-- begin --
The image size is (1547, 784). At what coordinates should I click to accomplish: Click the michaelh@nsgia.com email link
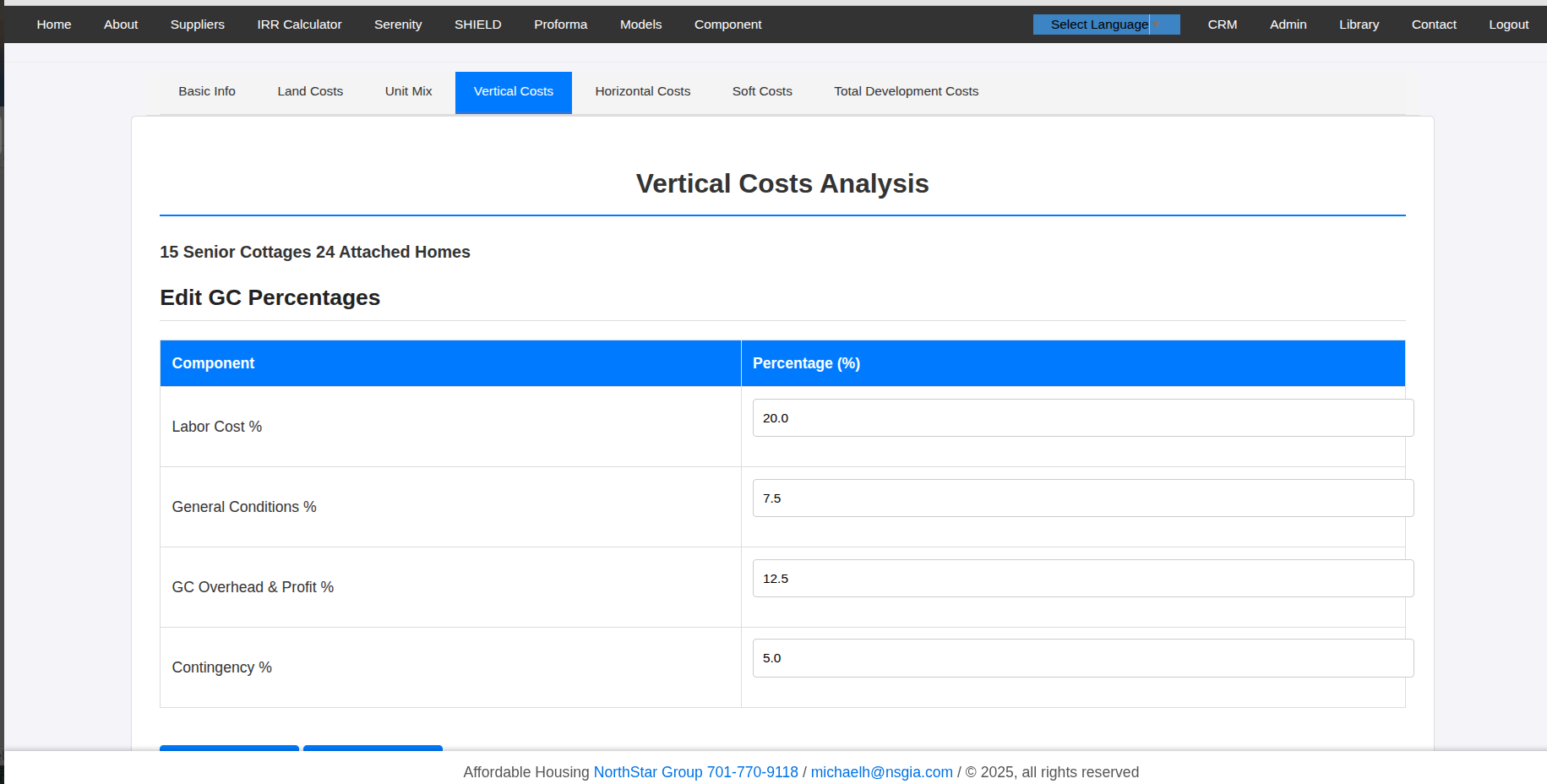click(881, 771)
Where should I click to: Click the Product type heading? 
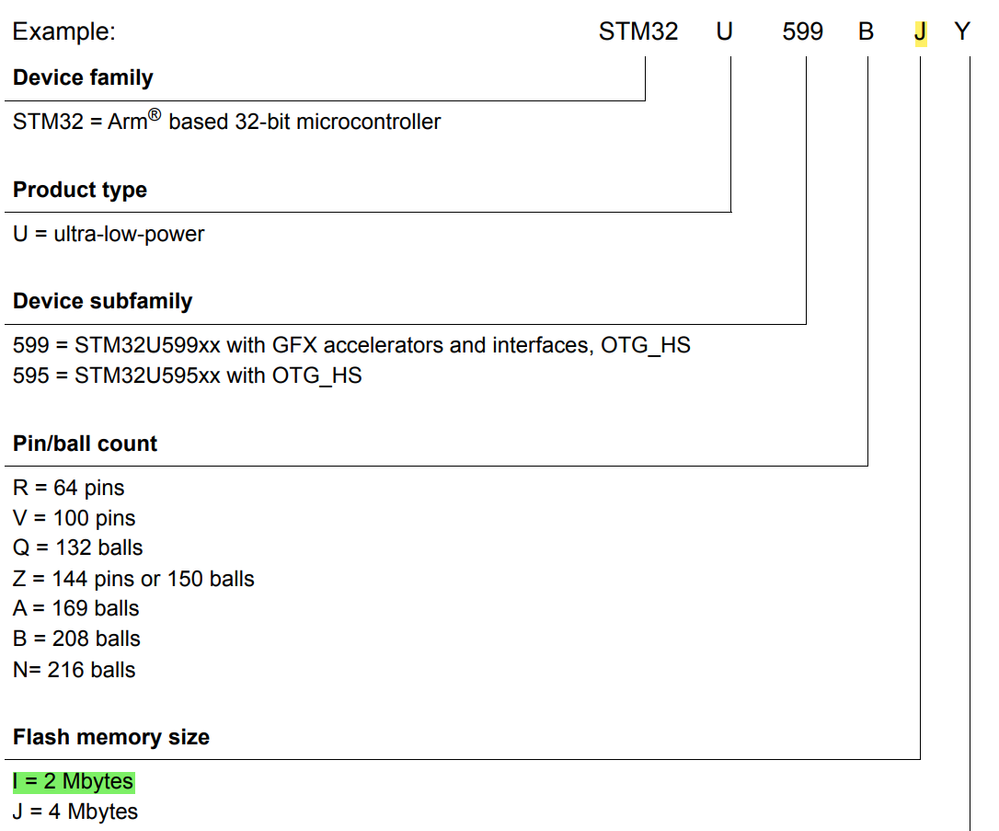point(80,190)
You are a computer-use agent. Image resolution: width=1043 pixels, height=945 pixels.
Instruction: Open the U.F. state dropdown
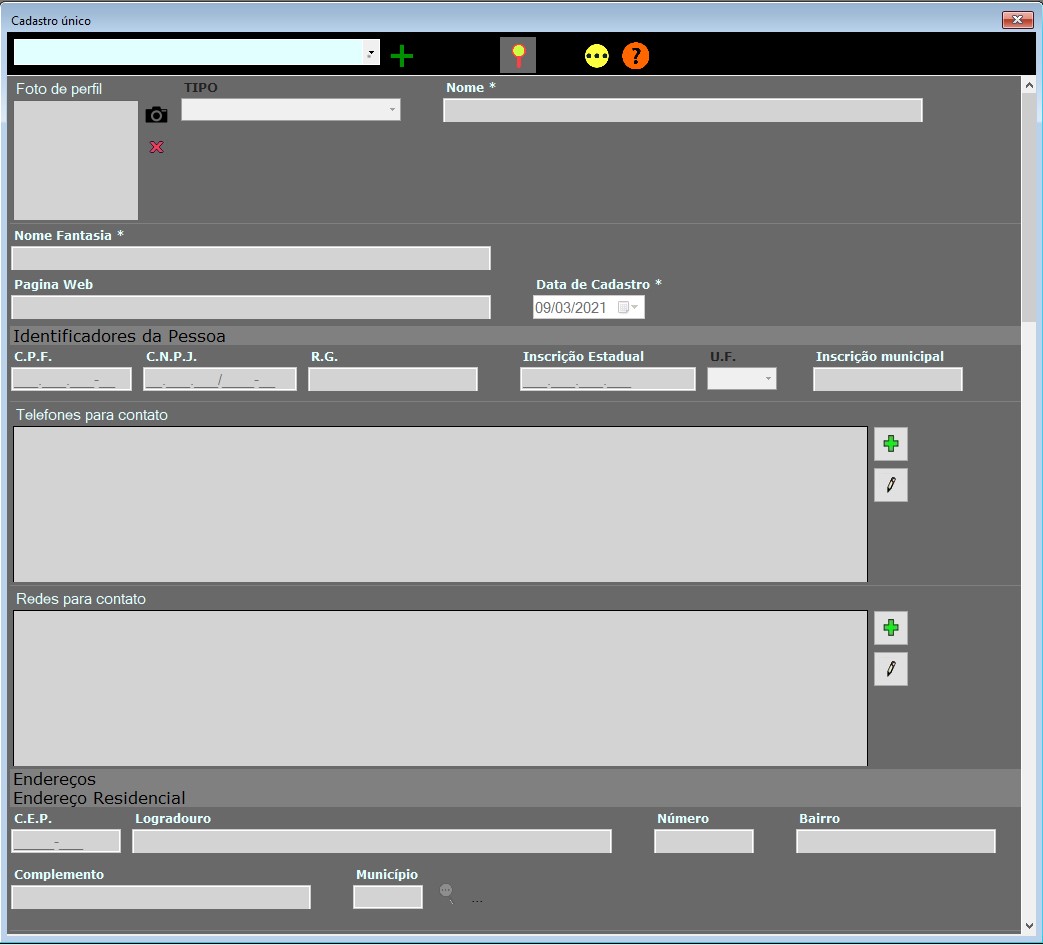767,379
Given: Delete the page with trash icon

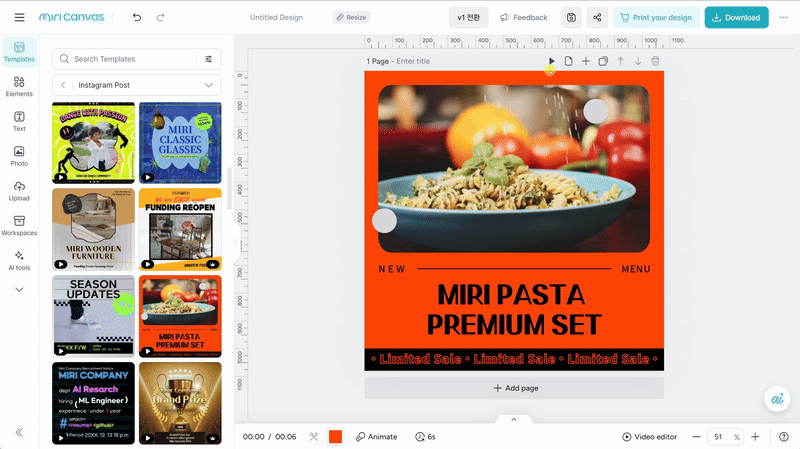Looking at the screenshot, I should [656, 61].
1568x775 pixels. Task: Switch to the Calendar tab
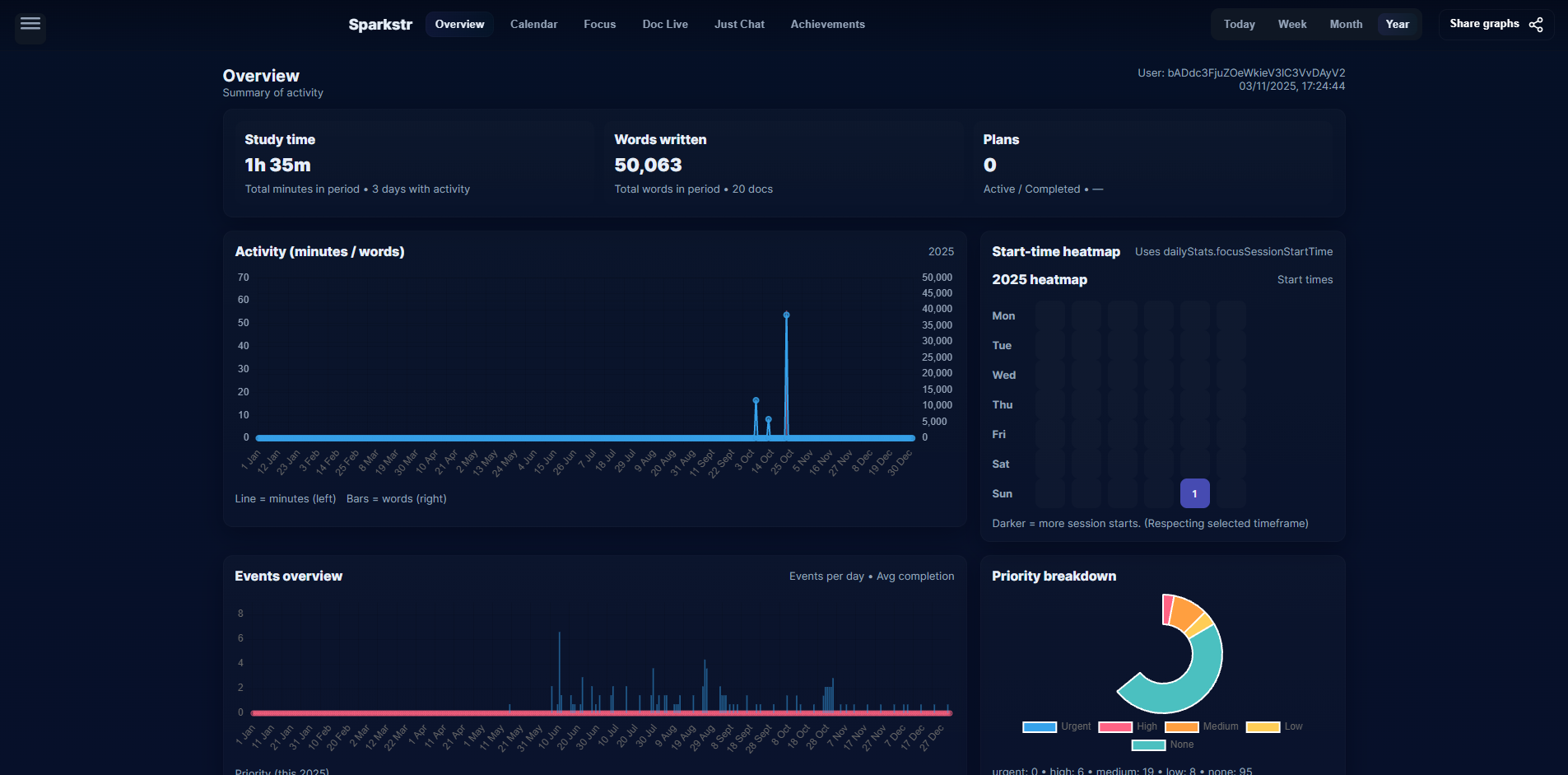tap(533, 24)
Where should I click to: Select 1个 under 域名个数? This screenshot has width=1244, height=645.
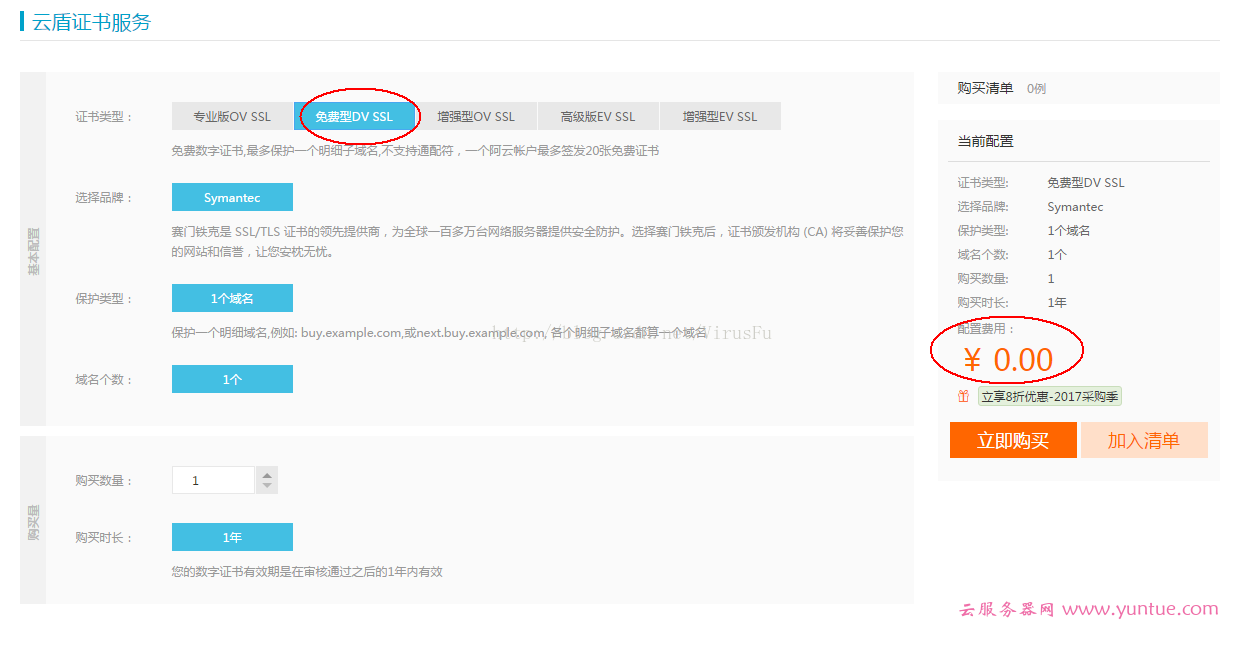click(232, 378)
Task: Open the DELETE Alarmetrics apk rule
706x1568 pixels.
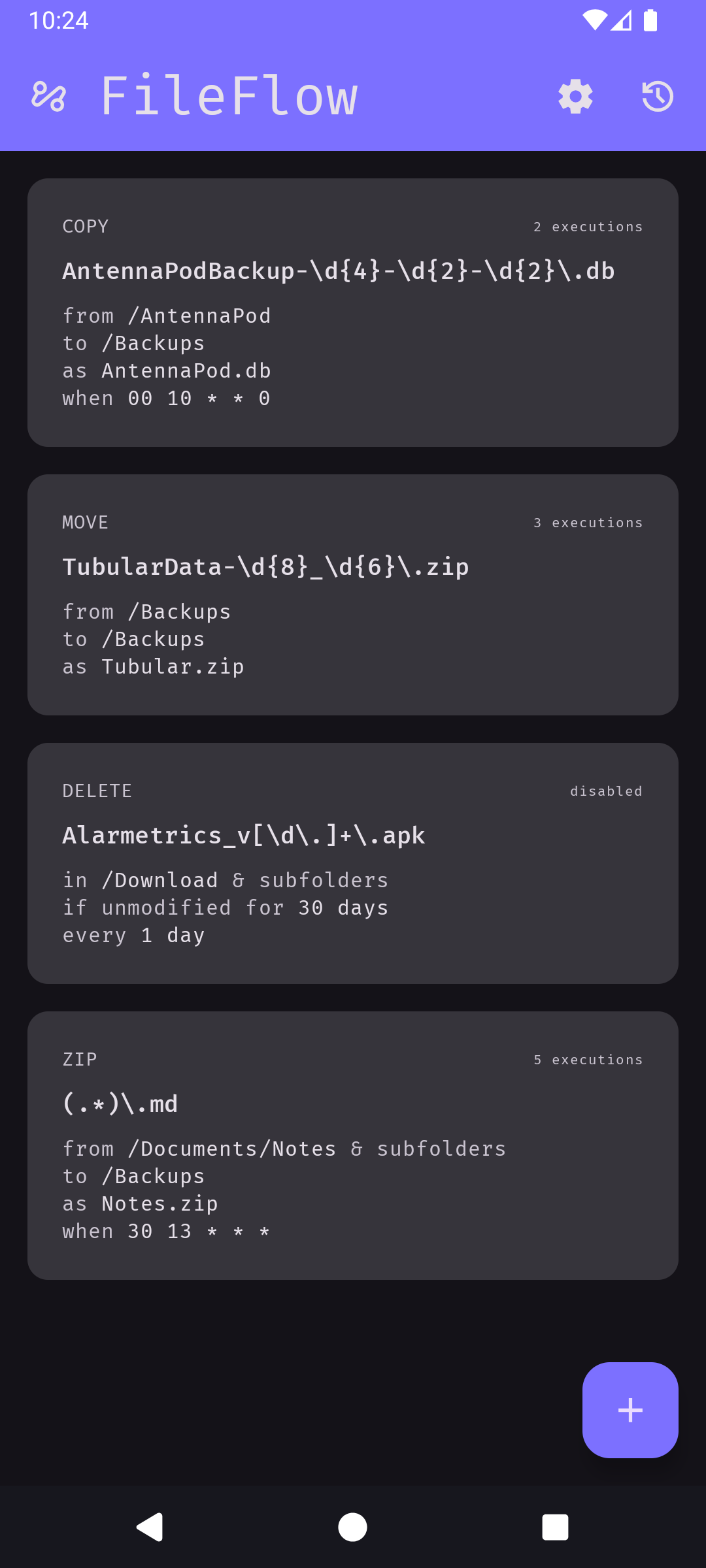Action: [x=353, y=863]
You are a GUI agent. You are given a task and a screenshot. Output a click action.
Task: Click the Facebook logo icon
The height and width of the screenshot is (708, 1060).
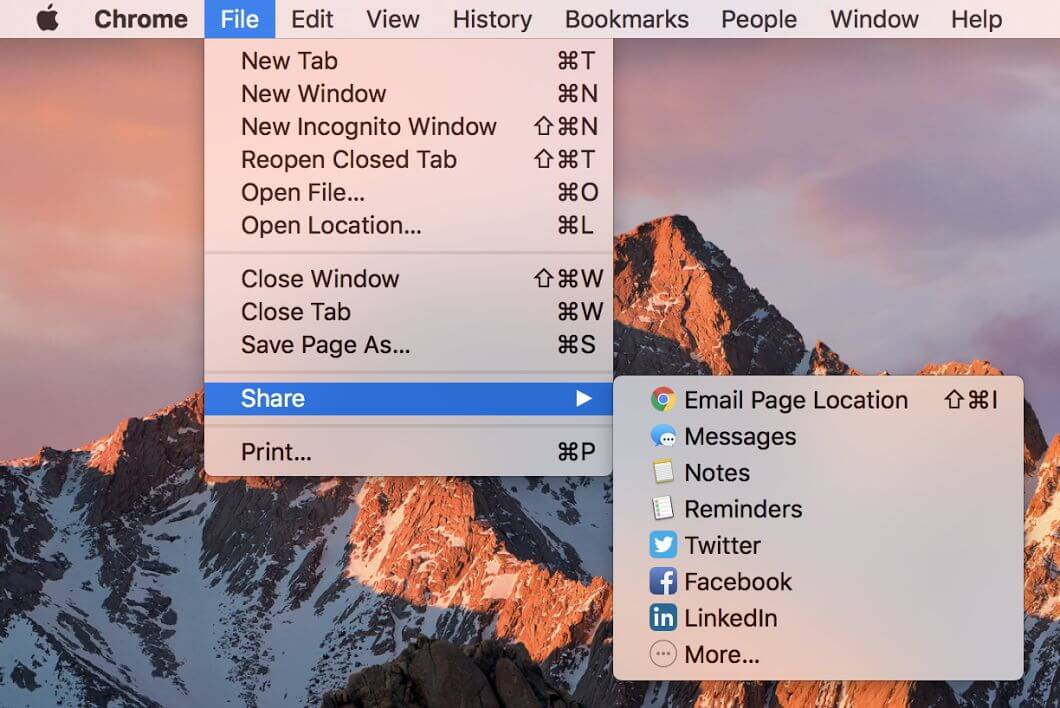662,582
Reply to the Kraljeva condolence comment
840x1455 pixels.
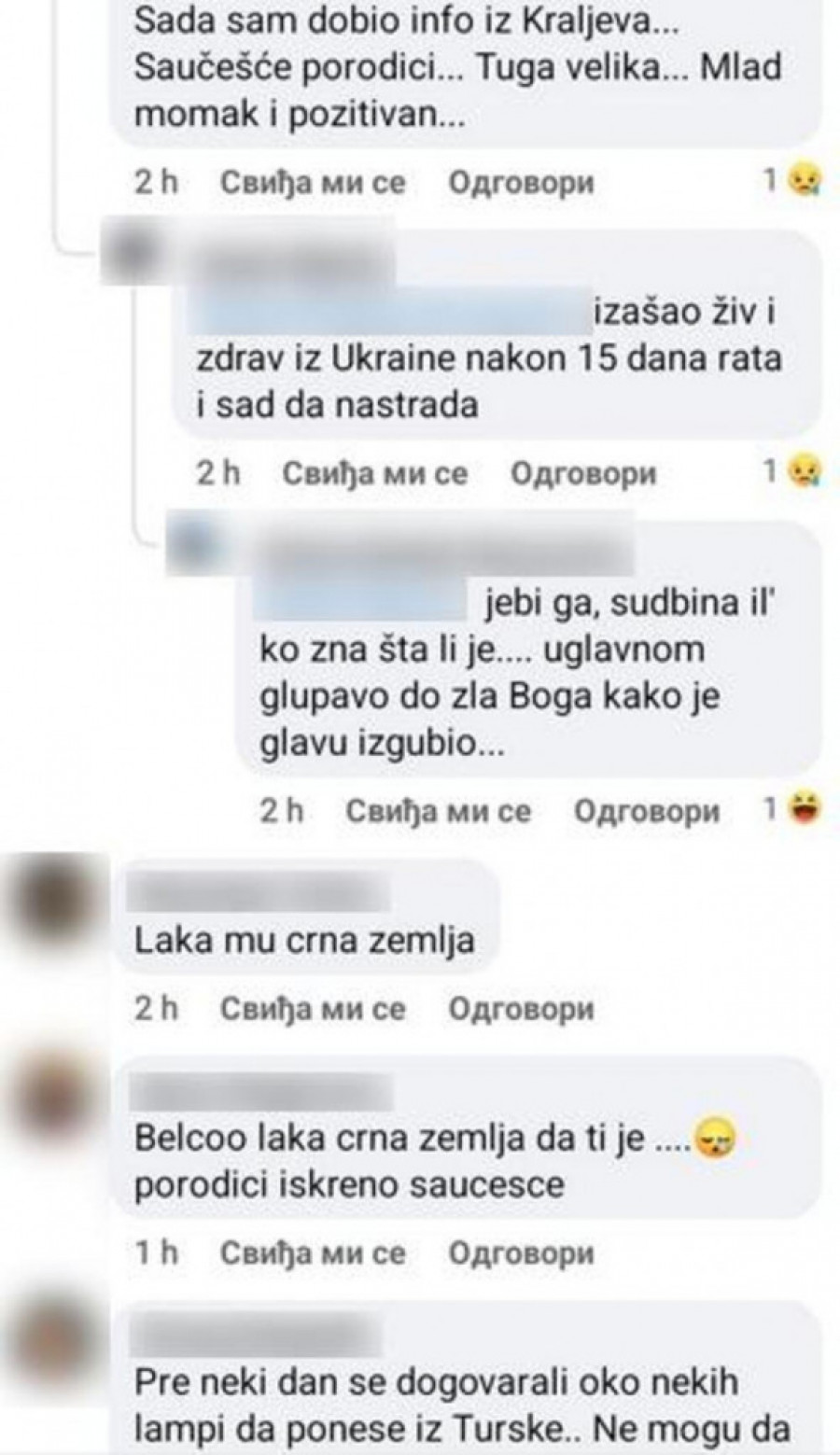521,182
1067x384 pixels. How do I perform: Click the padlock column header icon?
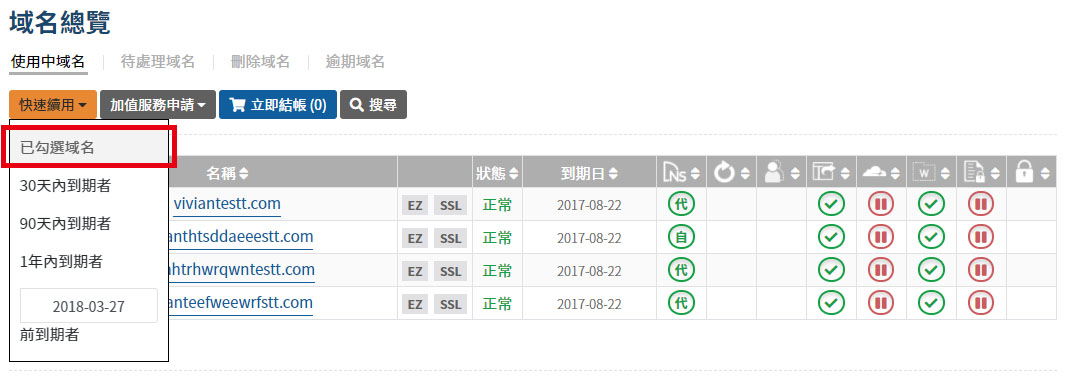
-- end --
Reproduce each of the records above verbatim, omitting the pictures.

Response to this task
The image size is (1547, 784). At what coordinates should I click to accomplish: Click the michaelh@nsgia.com email link
click(881, 771)
Where should I click to: Click the Product type heading? 
point(80,190)
You are a computer-use agent. Image resolution: width=1043 pixels, height=945 pixels.
Instruction: Open the U.F. state dropdown
767,379
Given: Delete the page with trash icon

Looking at the screenshot, I should [656, 61].
1568x775 pixels. Task: Switch to the Calendar tab
tap(533, 24)
Where should I click to: Select 1个 under 域名个数? This screenshot has width=1244, height=645.
click(232, 378)
Task: Open the DELETE Alarmetrics apk rule
706x1568 pixels.
Action: [x=353, y=863]
You are a GUI agent. You are given a task and a screenshot. Output a click action.
Task: Click the Facebook logo icon
The height and width of the screenshot is (708, 1060).
662,582
Reply to the Kraljeva condolence comment
840x1455 pixels.
521,182
1067x384 pixels. How do I perform: Click the padlock column header icon?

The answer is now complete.